Ils ont interrogé 54 individus qui avaient reçu un diagnostic de maladie mentale sévère au cours des cinq années précédentes (schizophrénie, dépression majeure, troubles schizo-affectif ou bipolaire). Ceux-ci n’étaient pas hospitalisés, mais avaient toujours recours à des services de santé mentale.

Un soutien moral et « pratique »

Plusieurs participants soulignent le soutien moral apporté par leur famille. Le simple fait de savoir qu’il y a des personnes qui se soucient de leur bien-être facilite leur rétablissement. Cela peut se traduire par des gestes concrets, comme des visites à l’hôpital ou des appels téléphoniques. Alice, 34 ans, raconte qu’elle peut passer des heures au téléphone lorsqu’elle est hospitalisée. D’autres participants évoquent les efforts de leur famille pour comprendre leur maladie ou les encouragements prodigués pour qu’ils continuent leurs traitements.

Les participants notent aussi des gestes plus « pratiques » qui contribuent à leur rétablissement. Certains reçoivent, par exemple, de l’argent de poche ou de l’aide pour accomplir les tâches ménagères. Michel, 40 ans, explique que sa famille l’a souvent amené manger à l’extérieur et qu’elle lui a acheté beaucoup de choses, ce qui l’a grandement aidé par le passé.

Une motivation

Pour un grand nombre de participants, la famille représente une motivation pour se soigner. Certains veulent s’assurer d’être disponibles pour subvenir aux besoins de la famille qu’ils ont déjà, ou désirent en fonder une. D’autres souhaitent reconnecter avec des proches qu’ils ont blessés en raison de leur maladie. Luke, 37 ans, rapporte qu’il a cessé de boire et de fumer et qu’il tente de ne pas s’attirer d’ennuis afin de rétablir ses relations avec sa famille et être présent pour elle.

__Jeu de données__.
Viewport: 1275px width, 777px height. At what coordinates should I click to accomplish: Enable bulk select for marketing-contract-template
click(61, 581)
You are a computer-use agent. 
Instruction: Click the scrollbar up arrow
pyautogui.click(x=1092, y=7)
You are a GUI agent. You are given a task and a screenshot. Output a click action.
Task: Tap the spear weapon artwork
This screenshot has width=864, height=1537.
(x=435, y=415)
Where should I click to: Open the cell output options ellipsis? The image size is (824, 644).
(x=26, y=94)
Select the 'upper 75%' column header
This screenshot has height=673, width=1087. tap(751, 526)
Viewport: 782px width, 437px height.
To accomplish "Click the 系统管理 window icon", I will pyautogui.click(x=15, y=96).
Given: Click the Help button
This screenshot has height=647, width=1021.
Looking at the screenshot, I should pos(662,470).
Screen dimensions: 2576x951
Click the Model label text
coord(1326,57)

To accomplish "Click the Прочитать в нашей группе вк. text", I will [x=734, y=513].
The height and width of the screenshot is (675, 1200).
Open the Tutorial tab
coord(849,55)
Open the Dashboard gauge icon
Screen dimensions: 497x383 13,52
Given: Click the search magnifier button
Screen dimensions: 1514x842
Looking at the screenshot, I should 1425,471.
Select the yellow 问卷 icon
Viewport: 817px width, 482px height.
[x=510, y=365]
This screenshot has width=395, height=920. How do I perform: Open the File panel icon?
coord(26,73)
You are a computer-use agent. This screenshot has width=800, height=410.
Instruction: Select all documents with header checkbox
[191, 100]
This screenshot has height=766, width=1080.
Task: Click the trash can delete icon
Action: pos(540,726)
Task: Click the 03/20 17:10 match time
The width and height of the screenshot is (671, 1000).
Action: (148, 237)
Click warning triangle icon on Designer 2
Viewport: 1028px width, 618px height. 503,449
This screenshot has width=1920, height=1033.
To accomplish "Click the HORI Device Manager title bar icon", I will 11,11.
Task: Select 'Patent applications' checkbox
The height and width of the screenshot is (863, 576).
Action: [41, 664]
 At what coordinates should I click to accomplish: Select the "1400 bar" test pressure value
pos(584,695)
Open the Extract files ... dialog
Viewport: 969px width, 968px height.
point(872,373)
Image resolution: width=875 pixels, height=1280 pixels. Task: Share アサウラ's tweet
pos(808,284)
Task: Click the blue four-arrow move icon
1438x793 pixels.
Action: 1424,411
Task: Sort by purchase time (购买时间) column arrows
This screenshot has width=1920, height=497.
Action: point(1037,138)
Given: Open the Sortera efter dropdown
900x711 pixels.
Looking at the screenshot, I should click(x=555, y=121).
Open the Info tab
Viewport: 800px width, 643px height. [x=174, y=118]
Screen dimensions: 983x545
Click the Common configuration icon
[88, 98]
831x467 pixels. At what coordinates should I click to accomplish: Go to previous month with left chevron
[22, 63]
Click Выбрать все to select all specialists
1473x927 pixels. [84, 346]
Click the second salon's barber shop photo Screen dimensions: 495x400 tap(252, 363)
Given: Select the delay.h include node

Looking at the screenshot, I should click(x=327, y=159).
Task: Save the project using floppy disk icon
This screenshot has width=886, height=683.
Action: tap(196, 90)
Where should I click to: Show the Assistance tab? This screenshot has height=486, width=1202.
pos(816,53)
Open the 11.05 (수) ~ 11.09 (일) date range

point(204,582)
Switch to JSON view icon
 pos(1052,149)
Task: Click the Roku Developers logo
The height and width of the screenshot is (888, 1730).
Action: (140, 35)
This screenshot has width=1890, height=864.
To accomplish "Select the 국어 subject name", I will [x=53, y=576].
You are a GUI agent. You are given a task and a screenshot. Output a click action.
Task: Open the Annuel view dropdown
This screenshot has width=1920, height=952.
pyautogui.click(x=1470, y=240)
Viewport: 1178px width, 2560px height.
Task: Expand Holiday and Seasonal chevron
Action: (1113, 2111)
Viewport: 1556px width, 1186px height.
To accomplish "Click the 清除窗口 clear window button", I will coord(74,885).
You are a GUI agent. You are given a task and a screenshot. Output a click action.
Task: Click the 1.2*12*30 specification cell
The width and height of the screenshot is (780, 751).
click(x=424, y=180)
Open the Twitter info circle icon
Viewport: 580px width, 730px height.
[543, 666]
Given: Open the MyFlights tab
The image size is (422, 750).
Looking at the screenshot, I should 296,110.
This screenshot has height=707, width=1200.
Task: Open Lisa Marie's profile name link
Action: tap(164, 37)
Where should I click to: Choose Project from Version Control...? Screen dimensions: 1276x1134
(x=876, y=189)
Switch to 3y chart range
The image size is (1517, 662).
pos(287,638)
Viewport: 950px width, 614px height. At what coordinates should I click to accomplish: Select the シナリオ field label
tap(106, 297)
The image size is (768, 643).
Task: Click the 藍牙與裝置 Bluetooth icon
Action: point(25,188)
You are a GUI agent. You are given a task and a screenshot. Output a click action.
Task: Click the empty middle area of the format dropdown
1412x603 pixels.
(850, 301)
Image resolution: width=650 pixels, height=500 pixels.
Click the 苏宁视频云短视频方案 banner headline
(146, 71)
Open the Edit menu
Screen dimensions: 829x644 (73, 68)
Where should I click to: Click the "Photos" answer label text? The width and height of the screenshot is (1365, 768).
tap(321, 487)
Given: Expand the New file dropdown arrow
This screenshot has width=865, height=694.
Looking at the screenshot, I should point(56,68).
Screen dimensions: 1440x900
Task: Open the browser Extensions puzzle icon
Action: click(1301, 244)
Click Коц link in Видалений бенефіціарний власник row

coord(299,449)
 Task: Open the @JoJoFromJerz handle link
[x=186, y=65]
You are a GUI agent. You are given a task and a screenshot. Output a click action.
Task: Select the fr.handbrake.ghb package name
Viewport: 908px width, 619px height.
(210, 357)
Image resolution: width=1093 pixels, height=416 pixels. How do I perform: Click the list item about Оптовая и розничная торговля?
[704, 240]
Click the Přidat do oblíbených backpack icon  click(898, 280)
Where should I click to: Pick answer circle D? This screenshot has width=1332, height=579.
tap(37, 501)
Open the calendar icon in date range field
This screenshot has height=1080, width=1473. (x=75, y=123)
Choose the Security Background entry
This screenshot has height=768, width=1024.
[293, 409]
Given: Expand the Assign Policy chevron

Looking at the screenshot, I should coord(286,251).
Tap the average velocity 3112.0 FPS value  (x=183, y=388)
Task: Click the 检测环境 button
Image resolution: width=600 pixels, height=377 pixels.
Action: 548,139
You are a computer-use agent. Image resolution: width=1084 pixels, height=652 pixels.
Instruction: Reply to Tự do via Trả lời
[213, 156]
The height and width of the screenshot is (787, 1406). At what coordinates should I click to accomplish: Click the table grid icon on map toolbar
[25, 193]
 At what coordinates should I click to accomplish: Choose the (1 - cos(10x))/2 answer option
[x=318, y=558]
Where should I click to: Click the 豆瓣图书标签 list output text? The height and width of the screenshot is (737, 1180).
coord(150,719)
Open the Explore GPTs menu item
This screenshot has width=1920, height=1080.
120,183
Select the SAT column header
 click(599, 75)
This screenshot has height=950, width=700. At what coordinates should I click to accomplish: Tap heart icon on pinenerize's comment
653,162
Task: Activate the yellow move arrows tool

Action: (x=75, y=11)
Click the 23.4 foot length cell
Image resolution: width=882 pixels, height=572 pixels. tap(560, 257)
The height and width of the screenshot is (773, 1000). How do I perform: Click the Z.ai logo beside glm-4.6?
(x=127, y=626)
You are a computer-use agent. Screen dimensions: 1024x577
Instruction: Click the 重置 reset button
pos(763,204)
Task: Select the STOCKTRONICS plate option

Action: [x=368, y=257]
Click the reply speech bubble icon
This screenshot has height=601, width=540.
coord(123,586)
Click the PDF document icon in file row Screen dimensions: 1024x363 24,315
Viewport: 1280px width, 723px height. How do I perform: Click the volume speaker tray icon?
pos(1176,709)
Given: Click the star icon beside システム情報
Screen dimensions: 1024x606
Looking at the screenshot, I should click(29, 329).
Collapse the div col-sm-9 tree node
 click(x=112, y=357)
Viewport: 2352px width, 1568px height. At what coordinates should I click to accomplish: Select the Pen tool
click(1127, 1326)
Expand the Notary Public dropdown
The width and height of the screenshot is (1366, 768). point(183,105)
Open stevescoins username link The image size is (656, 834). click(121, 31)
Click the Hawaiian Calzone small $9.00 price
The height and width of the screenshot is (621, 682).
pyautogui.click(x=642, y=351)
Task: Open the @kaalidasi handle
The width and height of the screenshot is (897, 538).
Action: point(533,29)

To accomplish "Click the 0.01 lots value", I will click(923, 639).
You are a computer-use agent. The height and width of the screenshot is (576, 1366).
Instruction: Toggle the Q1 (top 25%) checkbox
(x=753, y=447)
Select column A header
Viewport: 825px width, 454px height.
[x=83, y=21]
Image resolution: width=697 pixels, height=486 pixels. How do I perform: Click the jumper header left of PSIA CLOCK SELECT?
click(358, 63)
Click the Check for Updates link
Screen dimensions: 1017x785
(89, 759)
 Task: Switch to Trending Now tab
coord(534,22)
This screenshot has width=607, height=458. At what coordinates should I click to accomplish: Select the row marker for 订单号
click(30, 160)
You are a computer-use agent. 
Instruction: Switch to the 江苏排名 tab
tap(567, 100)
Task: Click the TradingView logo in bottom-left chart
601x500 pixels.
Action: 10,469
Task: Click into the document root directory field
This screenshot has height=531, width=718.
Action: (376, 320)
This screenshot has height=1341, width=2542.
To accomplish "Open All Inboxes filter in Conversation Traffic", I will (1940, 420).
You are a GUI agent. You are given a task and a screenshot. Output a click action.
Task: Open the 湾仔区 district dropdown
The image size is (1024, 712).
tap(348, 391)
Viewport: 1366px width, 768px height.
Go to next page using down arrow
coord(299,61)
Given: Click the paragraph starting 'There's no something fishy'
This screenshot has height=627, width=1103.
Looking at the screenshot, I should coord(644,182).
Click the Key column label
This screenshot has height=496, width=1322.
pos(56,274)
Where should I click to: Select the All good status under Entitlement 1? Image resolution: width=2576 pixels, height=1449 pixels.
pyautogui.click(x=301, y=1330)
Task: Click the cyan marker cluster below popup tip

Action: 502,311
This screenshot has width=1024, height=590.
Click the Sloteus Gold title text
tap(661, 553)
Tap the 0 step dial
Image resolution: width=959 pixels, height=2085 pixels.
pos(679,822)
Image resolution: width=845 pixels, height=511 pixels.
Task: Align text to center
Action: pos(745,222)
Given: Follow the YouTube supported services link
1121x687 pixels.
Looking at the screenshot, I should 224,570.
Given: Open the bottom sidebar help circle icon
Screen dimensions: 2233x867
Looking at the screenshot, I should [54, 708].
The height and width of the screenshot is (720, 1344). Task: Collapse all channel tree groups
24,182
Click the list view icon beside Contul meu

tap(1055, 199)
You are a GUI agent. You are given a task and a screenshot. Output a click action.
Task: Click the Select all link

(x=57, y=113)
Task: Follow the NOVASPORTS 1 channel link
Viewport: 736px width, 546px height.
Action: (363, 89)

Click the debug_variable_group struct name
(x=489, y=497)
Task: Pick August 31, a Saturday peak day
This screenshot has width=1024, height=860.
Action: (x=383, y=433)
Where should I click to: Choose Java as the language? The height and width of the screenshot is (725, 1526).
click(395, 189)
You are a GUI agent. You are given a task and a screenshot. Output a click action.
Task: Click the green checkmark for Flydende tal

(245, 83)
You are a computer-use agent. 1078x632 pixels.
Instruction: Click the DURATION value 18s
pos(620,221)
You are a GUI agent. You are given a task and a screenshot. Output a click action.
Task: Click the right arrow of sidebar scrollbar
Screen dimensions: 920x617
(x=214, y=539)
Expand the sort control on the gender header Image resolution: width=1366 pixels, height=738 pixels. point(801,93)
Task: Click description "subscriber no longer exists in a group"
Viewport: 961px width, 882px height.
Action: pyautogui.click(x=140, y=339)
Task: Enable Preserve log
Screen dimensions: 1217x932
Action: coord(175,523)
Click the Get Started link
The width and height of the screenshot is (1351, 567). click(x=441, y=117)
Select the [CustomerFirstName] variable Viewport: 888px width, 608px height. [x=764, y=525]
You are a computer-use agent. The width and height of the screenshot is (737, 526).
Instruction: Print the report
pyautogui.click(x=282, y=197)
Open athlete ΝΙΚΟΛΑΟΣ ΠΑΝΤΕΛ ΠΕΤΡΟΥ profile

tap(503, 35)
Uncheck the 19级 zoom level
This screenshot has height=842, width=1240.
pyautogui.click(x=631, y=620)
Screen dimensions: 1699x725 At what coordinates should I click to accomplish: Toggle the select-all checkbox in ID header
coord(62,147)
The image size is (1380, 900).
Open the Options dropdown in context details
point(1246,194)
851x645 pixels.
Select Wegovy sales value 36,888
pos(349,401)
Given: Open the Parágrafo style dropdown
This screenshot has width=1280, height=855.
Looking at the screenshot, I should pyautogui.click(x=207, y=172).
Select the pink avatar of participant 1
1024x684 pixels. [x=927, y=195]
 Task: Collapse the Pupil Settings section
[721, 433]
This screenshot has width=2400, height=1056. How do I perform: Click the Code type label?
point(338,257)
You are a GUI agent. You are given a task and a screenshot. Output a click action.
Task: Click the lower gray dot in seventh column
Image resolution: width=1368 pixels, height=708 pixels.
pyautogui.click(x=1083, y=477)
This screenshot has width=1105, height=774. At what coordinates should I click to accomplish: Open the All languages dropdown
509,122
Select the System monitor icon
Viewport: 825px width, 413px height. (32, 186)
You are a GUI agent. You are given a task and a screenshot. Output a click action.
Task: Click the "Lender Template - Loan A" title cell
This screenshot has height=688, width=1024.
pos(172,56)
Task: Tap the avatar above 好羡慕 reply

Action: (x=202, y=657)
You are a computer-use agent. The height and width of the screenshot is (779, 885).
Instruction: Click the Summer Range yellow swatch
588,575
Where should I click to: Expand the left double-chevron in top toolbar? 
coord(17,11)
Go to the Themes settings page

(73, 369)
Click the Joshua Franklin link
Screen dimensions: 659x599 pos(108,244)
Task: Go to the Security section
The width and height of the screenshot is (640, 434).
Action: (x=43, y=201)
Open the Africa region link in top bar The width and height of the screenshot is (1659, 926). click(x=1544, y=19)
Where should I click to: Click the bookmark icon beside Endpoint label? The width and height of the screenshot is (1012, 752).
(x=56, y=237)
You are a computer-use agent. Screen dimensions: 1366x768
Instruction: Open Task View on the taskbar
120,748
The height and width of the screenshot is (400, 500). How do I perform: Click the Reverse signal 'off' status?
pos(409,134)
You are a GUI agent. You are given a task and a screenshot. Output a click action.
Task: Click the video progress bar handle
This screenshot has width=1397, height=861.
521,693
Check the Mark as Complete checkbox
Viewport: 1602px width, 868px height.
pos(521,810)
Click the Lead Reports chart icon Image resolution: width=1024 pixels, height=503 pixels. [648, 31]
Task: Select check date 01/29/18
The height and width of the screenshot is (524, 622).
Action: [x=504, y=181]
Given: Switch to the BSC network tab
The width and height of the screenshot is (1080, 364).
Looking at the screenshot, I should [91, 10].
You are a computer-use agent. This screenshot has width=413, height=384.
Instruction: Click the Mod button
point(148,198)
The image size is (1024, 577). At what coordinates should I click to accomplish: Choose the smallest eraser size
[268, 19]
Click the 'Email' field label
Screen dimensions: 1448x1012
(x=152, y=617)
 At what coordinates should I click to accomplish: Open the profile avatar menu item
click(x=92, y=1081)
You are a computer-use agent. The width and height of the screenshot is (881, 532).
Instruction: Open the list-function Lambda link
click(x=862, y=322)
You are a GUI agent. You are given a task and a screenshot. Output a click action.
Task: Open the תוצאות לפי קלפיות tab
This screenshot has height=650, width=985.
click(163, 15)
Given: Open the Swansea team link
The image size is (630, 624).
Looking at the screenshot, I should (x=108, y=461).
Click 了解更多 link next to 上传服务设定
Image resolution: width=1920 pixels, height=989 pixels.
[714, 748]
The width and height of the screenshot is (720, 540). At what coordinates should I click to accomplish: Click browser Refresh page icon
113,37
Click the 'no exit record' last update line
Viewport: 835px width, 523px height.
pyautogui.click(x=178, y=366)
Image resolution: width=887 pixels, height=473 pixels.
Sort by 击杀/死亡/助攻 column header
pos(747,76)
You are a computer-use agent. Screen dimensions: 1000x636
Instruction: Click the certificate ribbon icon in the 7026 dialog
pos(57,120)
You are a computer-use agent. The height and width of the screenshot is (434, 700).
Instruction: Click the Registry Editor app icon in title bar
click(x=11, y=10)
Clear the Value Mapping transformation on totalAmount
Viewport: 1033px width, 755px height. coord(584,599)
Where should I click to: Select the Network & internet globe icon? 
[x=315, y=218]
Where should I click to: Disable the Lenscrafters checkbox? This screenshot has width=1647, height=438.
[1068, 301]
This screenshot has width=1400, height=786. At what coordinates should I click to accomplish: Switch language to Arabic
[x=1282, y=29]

__Tâche A__. Recopiez du texte étudié tout ce qui va de « Un soutien moral » jusqu'à « continuent leurs traitements. ».
__Tâche B__. Relevez tous les participants que le texte sur le rôle de la famille dans le rétablissement désigne par leur prénom, avec l'âge indiqué pour chacun.
__Tâche C__. Poursuivez le texte sur le soutien familial aux personnes atteintes de maladie mentale sévère à partir de sa dernière phrase.

__Résultat A__.
Un soutien moral et « pratique »

Plusieurs participants soulignent le soutien moral apporté par leur famille. Le simple fait de savoir qu’il y a des personnes qui se soucient de leur bien-être facilite leur rétablissement. Cela peut se traduire par des gestes concrets, comme des visites à l’hôpital ou des appels téléphoniques. Alice, 34 ans, raconte qu’elle peut passer des heures au téléphone lorsqu’elle est hospitalisée. D’autres participants évoquent les efforts de leur famille pour comprendre leur maladie ou les encouragements prodigués pour qu’ils continuent leurs traitements.

__Résultat B__. Alice, 34 ans ; Michel, 40 ans ; Luke, 37 ans.

__Résultat C__.
Une source de stress

Ainsi, la famille peut être une alliée pour la personne atteinte de maladie mentale; mais elle peut aussi être une adversaire. Des participants parlent du stress que suscitent chez eux les comportements de leur famille. Ils sentent parfois qu’elle les juge ou qu’elle n’approuve pas leurs choix; qu’elle s’adresse à eux comme s’ils étaient particulièrement vulnérables ou naïfs. D’autres décrivent des situations qui ne sont pas nécessairement rattachées à leur maladie mais qui les préoccupent vivement, comme la maladie ou le décès de parents ou divers conflits familiaux. Marie, 58 ans, dit avoir demandé à son fils de quitter la maison parce que leur cohabitation se déroulait très mal et que cela la rendait malade. Elle s’est sentie beaucoup mieux lorsqu’il s’est trouvé un appartement.

Entre stigmatisation et incompréhension

Certains participants affirment se sentir stigmatisés ou incompris au sein de leur famille, ce qui constitue un obstacle à leur rétablissement. Francine, 61 ans, révèle que sa fille l’évite pour ne pas être associée à sa maladie. Elle a honte et ne veut pas que ses amis sachent que sa mère est malade. Anne, 34 ans, raconte qu’elle a invité son père plus d’une fois à ses rendez-vous médicaux, mais qu’il ne l’y a jamais accompagnée. Elle aimerait que sa famille s’informe davantage et n’attribue pas la cause de son trouble bipolaire à ses relations amoureuses passées, par exemple.

L’hospitalisation forcée

Enfin, les participants parlent du fait d’être hospitalisés contre leur gré par leur famille, ce qui favorise ou entrave leur rétablissement. Anne confie s’être sentie trahie lorsque son père l’a amenée à l’hôpital pour demander son hospitalisation, même s’il lui avait promis de ne pas le faire. Jean-Claude, 25 ans, exprime une impression différente : son père a provoqué son hospitalisation en appelant les services d’urgence devant son comportement agressif, mais il y a vu la première étape de son rétablissement.

Des rôles différents selon le lien familial ?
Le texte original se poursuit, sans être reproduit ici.